We review the district court's legal conclusions de novo, its findings of fact for clear error, and its modification of a consent decree for abuse of discretion. Little Rock Sch. Dist. v. North Little Rock Sch. Dist., 451 F.3d 528, 531 (8th Cir.2006). A constitutional violator seeking relief from a desegregation plan adopted as a consent decree must show that it “complied in good faith with the desegregation decree since it was entered” and that “the vestiges of past discrimination ha [ve] been eliminated to the extent practicable.” Freeman v. Pitts, 503 U.S. 467, 492, 112 S.Ct. 1430, 118 L.Ed.2d 108 (1992) (quoting Bd. of Educ. of Okla. City Pub. Sch. v. Dowell, 498 U.S. 237, 249–50, 111 S.Ct. 630, 112 L.Ed.2d 715 (1991)). We evaluate the school districts' objective compliance with the terms of their respective plans in the same fashion as we would evaluate compliance with the terms of any contract, simply by “applying the terms of [the] contract between the parties to facts that have arisen since its creation.” Little Rock Sch. Dist. v. Pulaski Cnty. Special Sch. Dist. No. 1, 83 F.3d 1013, 1017 (8th Cir.1996). The “good faith” aspect of compliance with a desegregation decree, however, is more specific than in contract law, and has been described as

whether the school district has demonstrated, to the public and to the parents and students of the once disfavored race, its good-faith commitment to the whole of the court's decree and to those provisions of the law and the Constitution that were the predicate for judicial intervention in the first instance.

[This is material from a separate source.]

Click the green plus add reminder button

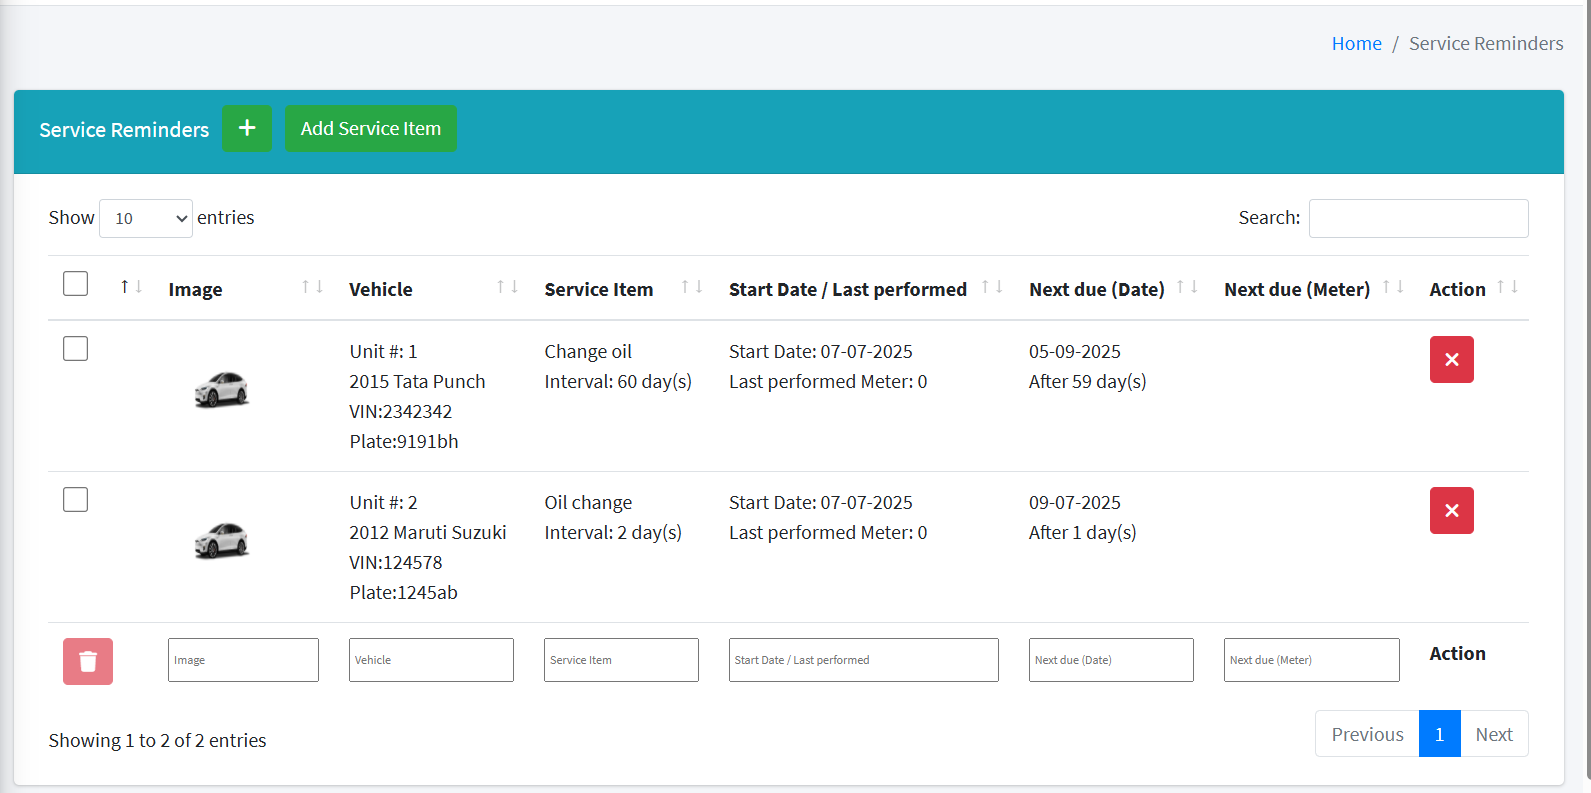(246, 129)
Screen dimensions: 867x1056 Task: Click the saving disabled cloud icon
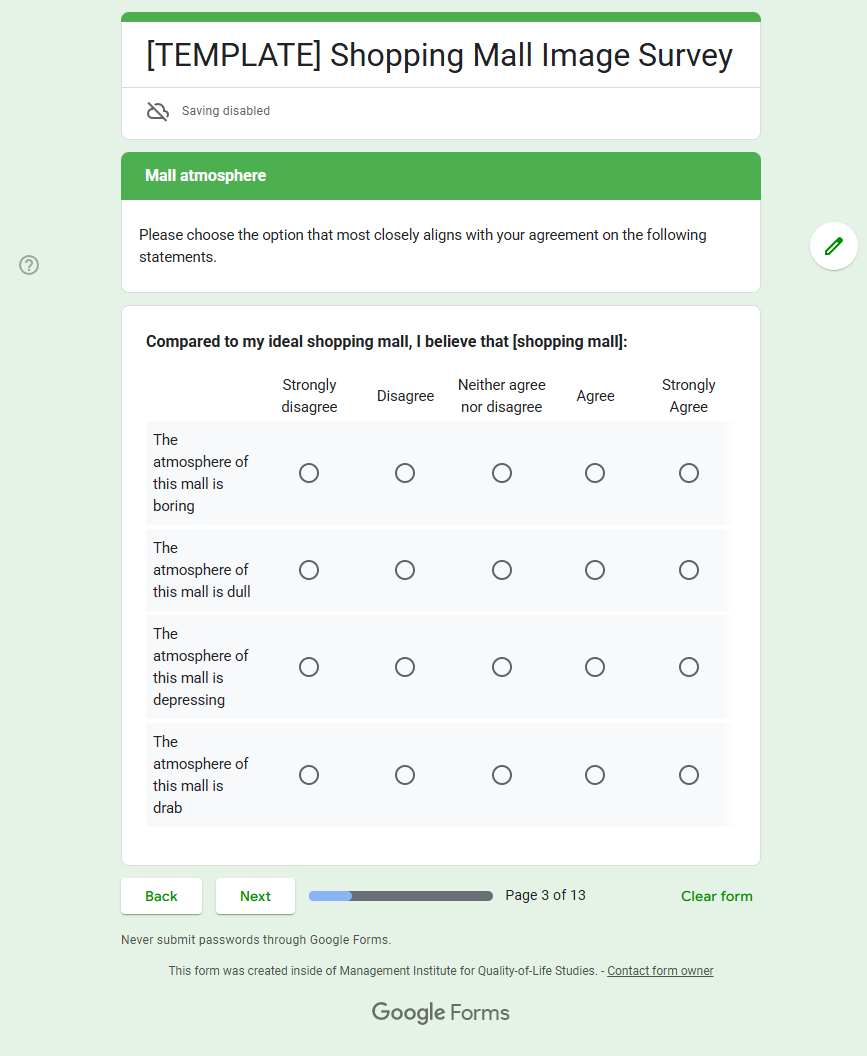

Freeman, 503 U.S. at 491, 112 S.Ct. 1430 (addressing good faith as a factor in considering a declaration of partial unitary status). Finally, we are mindful that “federal supervision of local school systems was intended as a temporary measure to remedy past discrimination.” Missouri v. Jenkins, 515 U.S. 70, 88, 115 S.Ct. 2038, 132 L.Ed.2d 63 (1995) (quoting Dowell, 498 U.S. at 247, 111 S.Ct. 630) (emphasis added).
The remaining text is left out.